National Oceanic and
Atmospheric Administration
United States Department of Commerce


FY 2002

Temporal changes in archaeal diversity and chemistry in a mid-ocean ridge subseafloor habitat

Huber, J.A., D.A. Butterfield, and J.A. Baross

Appl. Environ. Microbiol., 68(4), 1585–1594, doi: 10.1128/AEM.68.4.1585-1594.2002 (2002)

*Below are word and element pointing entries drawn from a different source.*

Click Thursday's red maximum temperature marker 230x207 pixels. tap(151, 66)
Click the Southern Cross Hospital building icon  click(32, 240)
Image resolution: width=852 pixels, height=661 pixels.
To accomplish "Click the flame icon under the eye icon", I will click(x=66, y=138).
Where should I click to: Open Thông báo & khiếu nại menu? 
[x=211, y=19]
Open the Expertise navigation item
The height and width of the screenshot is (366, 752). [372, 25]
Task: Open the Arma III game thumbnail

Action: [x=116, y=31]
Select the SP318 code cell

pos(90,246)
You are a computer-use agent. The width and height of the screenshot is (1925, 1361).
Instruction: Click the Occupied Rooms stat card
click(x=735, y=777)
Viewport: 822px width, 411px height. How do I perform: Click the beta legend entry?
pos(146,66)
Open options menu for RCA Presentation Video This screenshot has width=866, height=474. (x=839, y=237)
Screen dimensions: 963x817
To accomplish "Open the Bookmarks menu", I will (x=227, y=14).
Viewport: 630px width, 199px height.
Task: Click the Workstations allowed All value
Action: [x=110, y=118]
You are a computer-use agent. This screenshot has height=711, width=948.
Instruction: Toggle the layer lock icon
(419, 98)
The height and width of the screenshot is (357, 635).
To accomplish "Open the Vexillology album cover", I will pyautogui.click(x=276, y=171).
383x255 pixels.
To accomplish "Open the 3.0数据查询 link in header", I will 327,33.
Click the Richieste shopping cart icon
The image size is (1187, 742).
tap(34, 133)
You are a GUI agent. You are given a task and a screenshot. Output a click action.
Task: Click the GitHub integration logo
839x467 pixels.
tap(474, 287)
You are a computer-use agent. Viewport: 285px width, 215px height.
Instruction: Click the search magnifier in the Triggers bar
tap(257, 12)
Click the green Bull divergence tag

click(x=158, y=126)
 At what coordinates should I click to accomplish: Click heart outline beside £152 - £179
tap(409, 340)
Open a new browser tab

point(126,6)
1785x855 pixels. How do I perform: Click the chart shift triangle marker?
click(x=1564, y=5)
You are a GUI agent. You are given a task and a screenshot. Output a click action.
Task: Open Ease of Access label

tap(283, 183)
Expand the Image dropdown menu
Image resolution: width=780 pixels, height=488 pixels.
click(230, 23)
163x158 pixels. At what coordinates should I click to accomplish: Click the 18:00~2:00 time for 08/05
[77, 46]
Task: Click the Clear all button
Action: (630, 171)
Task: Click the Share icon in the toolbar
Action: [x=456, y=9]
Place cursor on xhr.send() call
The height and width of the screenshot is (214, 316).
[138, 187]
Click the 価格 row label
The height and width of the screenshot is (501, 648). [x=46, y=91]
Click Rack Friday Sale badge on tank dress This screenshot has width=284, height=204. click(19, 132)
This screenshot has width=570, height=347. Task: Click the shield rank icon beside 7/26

The temporal variation in archaeal diversity in vent fluids from a midocean ridge subseafloor habitat was examined using PCR-amplified 16S rRNA gene sequence analysis and most-probable-number (MPN) cultivation techniques targeting hyperthermophiles. To determine how variations in temperature and chemical characteristics of subseafloor fluids affect the microbial communities, we performed molecular phylogenetic and chemical analyses on diffuse-flow vent fluids from one site shortly after a volcanic eruption in 1998 and again in 1999 and 2000. The archaeal population was divided into particle-attached (>3-µm-diameter cells) and free-living fractions to test the hypothesis that subseafloor microorganisms associated with active hydrothermal systems are adapted for a lifestyle that involves attachment to solid surfaces and formation of biofilms. To delineate between entrained seawater archaea and the indigenous subseafloor microbial community, a background seawater sample was also examined and found to consist only of Group I Crenarchaeota and Group II Euryarchaeota, both of which were also present in vent fluids. The indigenous subseafloor archaeal community consisted of clones related to both mesophilic and hyperthermophilic Methanococcales, as well as many uncultured Euryarchaeota, some of which have been identified in other vent environments. The particle-attached fraction consistently showed greater diversity than the free-living fraction. The fluid and MPN counts indicate that while culturable hyperthermophiles represent less than 1% of the total microbial community, the subseafloor at new eruption sites does support a hyperthermophilic microbial community. The temperature and chemical indicators of the degree of subseafloor mixing appear to be the most important environmental parameters affecting community diversity, and it is apparent that decreasing fluid temperatures correlated with increased entrainment of seawater, decreased concentrations of hydrothermal chemical species, and increased incidence of seawater archaeal sequences.